Welcome to Germany is a very elliptical, occasionally revelatory, ofttimes self-serving, but always problematic film within a film within a film. Cornfield, a hack Hollywood director (whose credits include films featuring talking mammals), has come to Germany to make a film about a German director, Korner, who in 1942 was asked by Goebbels to make a feature using concentration camp prisoners who have been promised liberation in exchange for their acting. Cornfield's film, which in a sense is also Korner's, then unfolds in a thickening atmosphere of impossible choice (an old Jew in the camp arbitrarily forced to select from the many the few with a chance at survival), built-in betrayals (victims whose only hope of salvation lies in playing out the fable of their guilt), burgeoning bad faith (Korner's growing doubts about the value of the film he's making and the validity of the promises he's extending), and strange insights (the plot within the plot of two ill-assorted concentration camp companions and their plans for escape).
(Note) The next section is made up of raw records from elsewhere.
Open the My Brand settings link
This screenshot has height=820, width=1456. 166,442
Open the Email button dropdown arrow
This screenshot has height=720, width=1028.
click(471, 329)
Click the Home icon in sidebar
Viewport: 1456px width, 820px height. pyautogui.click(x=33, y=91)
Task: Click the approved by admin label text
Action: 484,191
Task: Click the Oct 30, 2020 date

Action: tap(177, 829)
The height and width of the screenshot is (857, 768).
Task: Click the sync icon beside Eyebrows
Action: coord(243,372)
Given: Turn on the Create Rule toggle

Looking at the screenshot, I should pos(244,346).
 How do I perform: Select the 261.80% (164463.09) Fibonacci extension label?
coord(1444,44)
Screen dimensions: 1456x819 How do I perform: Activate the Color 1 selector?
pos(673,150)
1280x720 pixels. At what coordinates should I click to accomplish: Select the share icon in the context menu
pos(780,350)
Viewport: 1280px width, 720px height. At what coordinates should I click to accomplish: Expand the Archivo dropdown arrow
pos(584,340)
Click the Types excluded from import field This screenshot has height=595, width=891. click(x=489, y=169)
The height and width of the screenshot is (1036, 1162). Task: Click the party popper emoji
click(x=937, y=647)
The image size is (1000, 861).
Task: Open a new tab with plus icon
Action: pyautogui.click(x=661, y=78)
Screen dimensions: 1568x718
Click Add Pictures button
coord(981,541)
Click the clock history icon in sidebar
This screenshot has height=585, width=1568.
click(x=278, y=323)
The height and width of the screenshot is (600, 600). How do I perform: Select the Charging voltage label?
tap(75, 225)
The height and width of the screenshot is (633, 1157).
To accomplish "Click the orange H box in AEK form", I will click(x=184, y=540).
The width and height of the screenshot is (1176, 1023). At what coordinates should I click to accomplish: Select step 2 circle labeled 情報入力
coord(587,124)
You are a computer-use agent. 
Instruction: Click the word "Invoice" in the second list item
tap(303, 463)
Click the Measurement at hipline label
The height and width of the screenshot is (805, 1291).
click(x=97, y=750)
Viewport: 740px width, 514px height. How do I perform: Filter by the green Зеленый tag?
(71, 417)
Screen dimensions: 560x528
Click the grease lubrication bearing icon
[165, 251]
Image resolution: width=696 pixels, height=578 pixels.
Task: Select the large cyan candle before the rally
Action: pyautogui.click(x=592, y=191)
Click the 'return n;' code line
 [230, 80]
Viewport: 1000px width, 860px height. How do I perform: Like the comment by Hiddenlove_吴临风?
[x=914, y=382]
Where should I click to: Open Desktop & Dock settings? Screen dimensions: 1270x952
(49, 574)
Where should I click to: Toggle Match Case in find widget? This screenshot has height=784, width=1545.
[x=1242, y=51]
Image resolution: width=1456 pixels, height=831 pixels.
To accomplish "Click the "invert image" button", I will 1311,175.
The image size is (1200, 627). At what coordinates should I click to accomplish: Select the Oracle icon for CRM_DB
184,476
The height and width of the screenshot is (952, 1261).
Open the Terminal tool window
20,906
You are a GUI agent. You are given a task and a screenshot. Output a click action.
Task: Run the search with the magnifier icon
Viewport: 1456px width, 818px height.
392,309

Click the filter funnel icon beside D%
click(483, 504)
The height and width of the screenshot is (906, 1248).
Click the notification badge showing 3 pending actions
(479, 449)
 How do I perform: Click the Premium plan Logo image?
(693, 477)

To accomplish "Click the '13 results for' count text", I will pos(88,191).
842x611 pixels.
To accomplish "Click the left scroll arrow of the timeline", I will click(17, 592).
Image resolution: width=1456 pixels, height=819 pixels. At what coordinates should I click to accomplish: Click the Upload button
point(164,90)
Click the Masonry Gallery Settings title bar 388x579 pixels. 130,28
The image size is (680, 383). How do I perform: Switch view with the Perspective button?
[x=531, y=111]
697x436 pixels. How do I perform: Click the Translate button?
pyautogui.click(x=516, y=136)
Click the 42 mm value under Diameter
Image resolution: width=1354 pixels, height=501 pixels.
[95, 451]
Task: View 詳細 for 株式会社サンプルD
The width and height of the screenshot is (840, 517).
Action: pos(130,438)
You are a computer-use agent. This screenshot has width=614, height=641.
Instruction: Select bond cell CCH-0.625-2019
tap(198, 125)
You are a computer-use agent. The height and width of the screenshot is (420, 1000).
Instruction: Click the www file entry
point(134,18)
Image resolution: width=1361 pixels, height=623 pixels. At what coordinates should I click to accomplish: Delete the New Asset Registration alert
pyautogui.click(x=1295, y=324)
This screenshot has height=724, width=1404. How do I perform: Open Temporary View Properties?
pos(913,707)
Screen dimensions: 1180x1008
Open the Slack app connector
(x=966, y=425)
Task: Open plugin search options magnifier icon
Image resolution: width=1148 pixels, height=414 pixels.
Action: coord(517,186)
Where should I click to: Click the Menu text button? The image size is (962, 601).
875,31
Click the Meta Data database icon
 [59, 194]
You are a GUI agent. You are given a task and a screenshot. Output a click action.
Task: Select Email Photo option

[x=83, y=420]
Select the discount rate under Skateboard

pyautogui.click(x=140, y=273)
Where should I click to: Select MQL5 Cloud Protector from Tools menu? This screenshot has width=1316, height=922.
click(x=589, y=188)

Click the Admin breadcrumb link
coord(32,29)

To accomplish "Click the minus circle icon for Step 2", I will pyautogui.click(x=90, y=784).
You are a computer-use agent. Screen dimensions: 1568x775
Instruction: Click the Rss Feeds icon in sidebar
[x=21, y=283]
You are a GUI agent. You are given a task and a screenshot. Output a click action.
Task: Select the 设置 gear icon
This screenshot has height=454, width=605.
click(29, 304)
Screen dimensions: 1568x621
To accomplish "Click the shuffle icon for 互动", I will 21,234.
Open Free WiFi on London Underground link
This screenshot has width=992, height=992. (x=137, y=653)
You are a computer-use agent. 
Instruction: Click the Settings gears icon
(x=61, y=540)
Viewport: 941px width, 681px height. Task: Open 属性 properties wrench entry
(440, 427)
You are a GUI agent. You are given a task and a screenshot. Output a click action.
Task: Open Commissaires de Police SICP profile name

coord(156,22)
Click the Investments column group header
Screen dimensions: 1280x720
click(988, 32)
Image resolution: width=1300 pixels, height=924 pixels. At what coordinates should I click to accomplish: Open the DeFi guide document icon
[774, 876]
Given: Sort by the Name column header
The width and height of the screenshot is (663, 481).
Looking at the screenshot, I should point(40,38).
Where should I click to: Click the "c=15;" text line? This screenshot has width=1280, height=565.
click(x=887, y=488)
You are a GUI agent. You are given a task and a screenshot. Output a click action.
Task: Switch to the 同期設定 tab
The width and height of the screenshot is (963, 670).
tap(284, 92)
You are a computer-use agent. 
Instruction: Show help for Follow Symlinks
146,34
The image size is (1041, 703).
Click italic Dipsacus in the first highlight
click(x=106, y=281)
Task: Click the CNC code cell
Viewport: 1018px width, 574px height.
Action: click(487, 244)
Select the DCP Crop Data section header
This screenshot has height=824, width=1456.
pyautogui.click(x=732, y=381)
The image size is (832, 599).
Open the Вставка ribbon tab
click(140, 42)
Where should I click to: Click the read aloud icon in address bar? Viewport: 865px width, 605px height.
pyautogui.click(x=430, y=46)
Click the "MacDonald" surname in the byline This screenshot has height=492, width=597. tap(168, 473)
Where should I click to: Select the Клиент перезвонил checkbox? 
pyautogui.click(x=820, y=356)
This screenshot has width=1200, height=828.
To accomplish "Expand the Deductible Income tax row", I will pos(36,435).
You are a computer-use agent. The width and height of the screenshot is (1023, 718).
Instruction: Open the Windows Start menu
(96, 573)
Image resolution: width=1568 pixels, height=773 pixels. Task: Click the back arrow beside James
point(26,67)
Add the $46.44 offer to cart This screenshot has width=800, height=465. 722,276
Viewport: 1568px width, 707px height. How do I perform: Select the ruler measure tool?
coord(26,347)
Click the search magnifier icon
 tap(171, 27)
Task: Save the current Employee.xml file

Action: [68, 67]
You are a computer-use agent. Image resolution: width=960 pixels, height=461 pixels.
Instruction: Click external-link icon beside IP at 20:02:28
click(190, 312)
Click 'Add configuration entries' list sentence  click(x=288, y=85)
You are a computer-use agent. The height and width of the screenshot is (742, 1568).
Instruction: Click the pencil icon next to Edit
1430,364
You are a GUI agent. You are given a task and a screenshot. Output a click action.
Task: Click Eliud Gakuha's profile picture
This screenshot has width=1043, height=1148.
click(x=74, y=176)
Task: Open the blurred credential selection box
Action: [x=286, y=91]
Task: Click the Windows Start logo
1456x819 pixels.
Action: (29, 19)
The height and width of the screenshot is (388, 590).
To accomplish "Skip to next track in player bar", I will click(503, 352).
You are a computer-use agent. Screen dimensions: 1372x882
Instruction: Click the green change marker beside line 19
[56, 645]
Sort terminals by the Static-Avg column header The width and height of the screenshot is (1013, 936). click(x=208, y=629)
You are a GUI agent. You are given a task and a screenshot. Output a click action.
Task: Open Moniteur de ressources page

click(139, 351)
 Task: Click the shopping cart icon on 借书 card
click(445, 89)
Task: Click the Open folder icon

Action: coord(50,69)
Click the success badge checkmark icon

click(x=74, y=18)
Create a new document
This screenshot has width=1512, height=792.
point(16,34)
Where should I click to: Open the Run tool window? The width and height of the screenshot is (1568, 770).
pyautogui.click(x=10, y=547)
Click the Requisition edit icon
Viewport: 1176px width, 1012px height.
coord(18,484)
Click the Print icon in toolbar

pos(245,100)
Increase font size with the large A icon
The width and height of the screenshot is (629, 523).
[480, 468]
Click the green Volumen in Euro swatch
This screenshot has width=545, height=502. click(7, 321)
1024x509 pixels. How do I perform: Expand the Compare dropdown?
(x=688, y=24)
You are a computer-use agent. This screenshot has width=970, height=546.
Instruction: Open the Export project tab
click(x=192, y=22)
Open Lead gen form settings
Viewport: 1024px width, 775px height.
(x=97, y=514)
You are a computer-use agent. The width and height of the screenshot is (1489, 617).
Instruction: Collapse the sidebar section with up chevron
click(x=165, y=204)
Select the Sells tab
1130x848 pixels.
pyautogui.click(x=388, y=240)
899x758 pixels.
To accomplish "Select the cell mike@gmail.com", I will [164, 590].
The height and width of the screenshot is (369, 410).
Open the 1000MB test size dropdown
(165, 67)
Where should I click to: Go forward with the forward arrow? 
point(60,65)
As the shooting continues, so also does the mystery of the real identity of this ""Cornfield'' (helped along to no small extent by the casting of Tony Curtis, ne Bernie Schwartz, in the role), whose knowledge far exceeds any stateside briefing, and whose role in the events of 40 years ago begins to beg a lot of questions. Director Thomas Brasch's mod modernist distance, flashy overstated sets, and excessive use of the director analogy act both as an alibi for and as an admission of complicity in the moral ambivalence that's at the film's center. At times uneven, at times annoying, Welcome to Germany, as much in its failures as in its successes, measures the distorted and shifting parameters of a guilty truth yet to be assimilated.